Sheryl Sandberg and Adam Grant are at it again. They continue to take dead aim at what they call “deeply held gender stereotypes,” the ones that are holding women back from fulfilling their potential as corporate honchos.
Unfortunately, they undermine their own authority never consider the possibility that what they call stereotypes have a basis in reality. Their thinking is ideologically driven, not fact-driven.
Their lesson today— it reads like a sermon worthy of the Church of the Liberal Pieties—is that women are being held back at work because they tend to be called on to do the “office housework,” thus to be more nurturing and communal.
Sandberg and Grant put it this way:
In keeping with deeply held gender stereotypes, we expect men to be ambitious and results-oriented, and women to be nurturing and communal. When a man offers to help, we shower him with praise and rewards. But when a woman helps, we feel less indebted. She’s communal, right? She wants to be a team player. The reverse is also true. When a woman declines to help a colleague, people like her less and her career suffers. But when a man says no, he faces no backlash. A man who doesn’t help is “busy”; a woman is “selfish.”
Over and over, after giving identical help, a man was significantly more likely to be recommended for promotions, important projects, raises and bonuses. A woman had to help just to get the same rating as a man who didn’t help.
The evidence piles up:
Not long ago, a female senior executive we know was sitting at a board meeting next to several more junior male colleagues when the board chairman asked her to fetch him a soda.
The Harvard professor Rosabeth Moss Kanter observed that women do the lion’s share of “office housework” — administrative tasks that help but don’t pay off.
Someone has to take notes, serve on committees and plan meetings — and just as happens with housework at home, that someone is usually a woman.

Material provided -
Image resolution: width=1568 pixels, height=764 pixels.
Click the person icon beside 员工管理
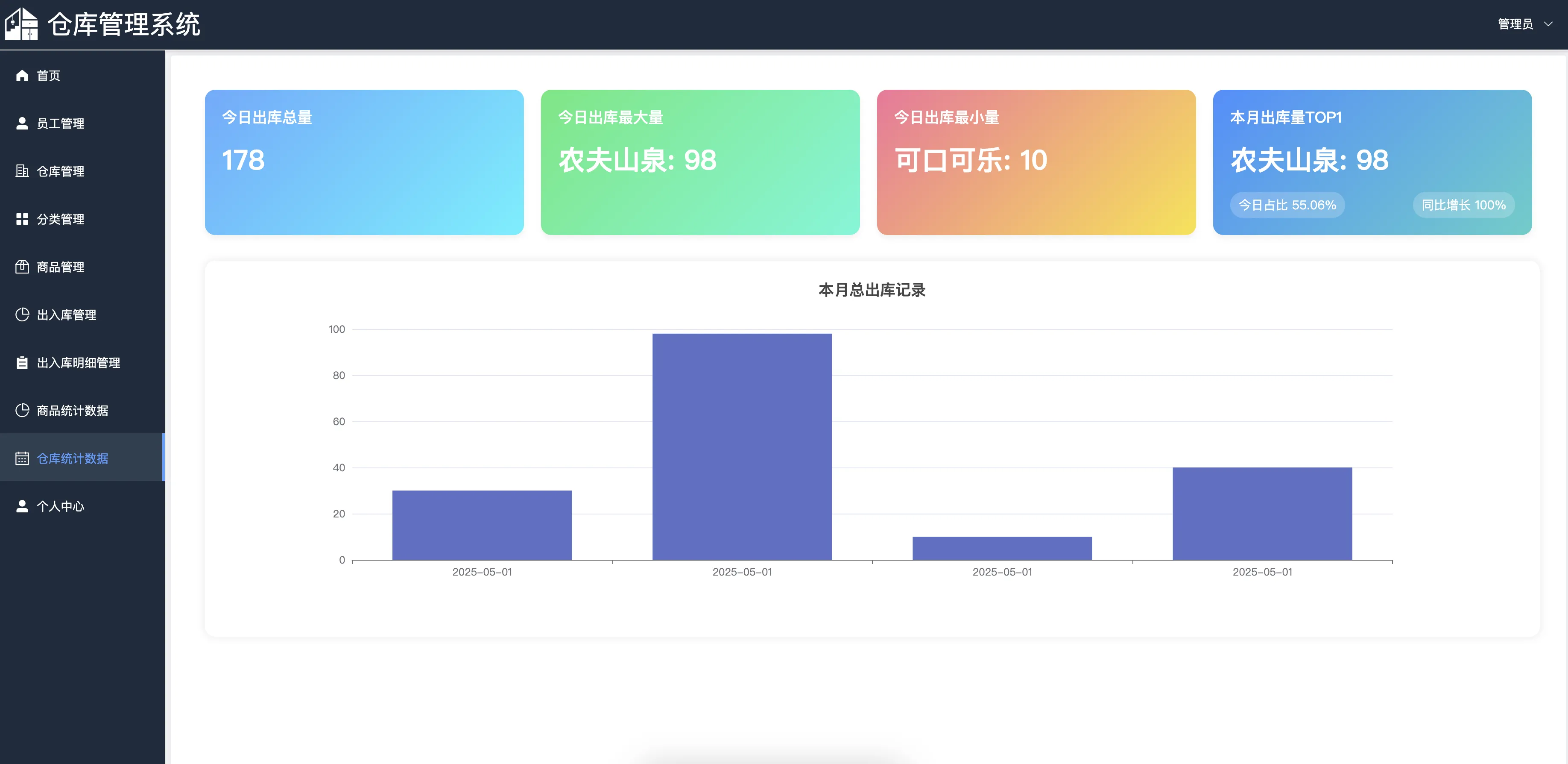(x=22, y=123)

Set tasks -
**a)** In the opinion piece on Sandberg and Grant, list everything that a man giving identical help was significantly more likely to be recommended for.
**b)** According to the opinion piece on Sandberg and Grant, what did the board chairman ask the female senior executive to do?
**c)** Write the next part of the opinion piece on Sandberg and Grant, starting right after its final sentence.

Expected responses -
**a)** Promotions, important projects, raises, and bonuses.

**b)** Fetch him a soda.

**c)**
Joan C. Williams, a professor at the University of California Hastings College of the Law, finds that professional women in business, law and science are still expected to bring cupcakes, answer phones and take notes. These activities don’t just use valuable time; they also cause women to miss opportunities. The person taking diligent notes in the meeting almost never makes the killer point.
In an analysis of 183 different studies spanning 15 countries and dozens of occupations, women were significantly more likely to feel emotionally exhausted. In their quest to care for others, women often sacrifice themselves. For every 1,000 people at work, 80 more women than men burn out — in large part because they fail to secure their own oxygen masks before assisting others.
One quotes their column at length because it is the right and fair thing to do.
Step back from the fever swamps of ideology for a moment and ask yourself: why do people expect that women will do more of the office housework? Why, you might ask, do people expect that women will be more nurturing and caring?
Is it caused by deeply held gender stereotypes, or to life experience? Most of the people in these meetings and companies were brought up by mothers who were also women. They had been nurtured and cared for by women. Let’s imagine that these female mothers were wonderfully successful at nurturing their children.
It’s not irrational to associate women with nurturance and with motherhood. What appeared to be a gender stereotype turns out to be reality. Can you wrap your mind around the notion that women are predisposed to nurture children?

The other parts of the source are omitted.